*WORK ORDER:*
Go through the data below and transcribe it exactly. Omit the images.

*THE INPUT:*

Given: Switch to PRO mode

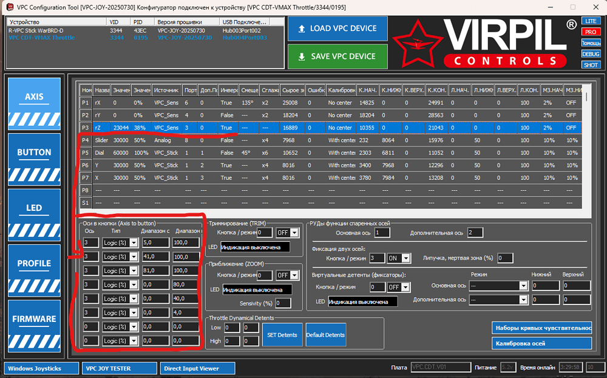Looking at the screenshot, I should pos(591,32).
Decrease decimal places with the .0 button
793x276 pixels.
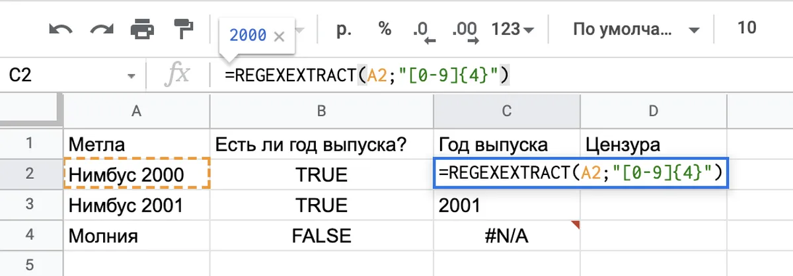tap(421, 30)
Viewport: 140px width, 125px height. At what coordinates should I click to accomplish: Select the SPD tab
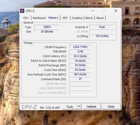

*ANSWER AREA:*
Given: Switch to PRO mode

Looking at the screenshot, I should pos(591,32).
Decrease decimal places with the .0 button
793x276 pixels.
tap(421, 30)
Viewport: 140px width, 125px height. At what coordinates should I click to accomplish: Select the SPD tab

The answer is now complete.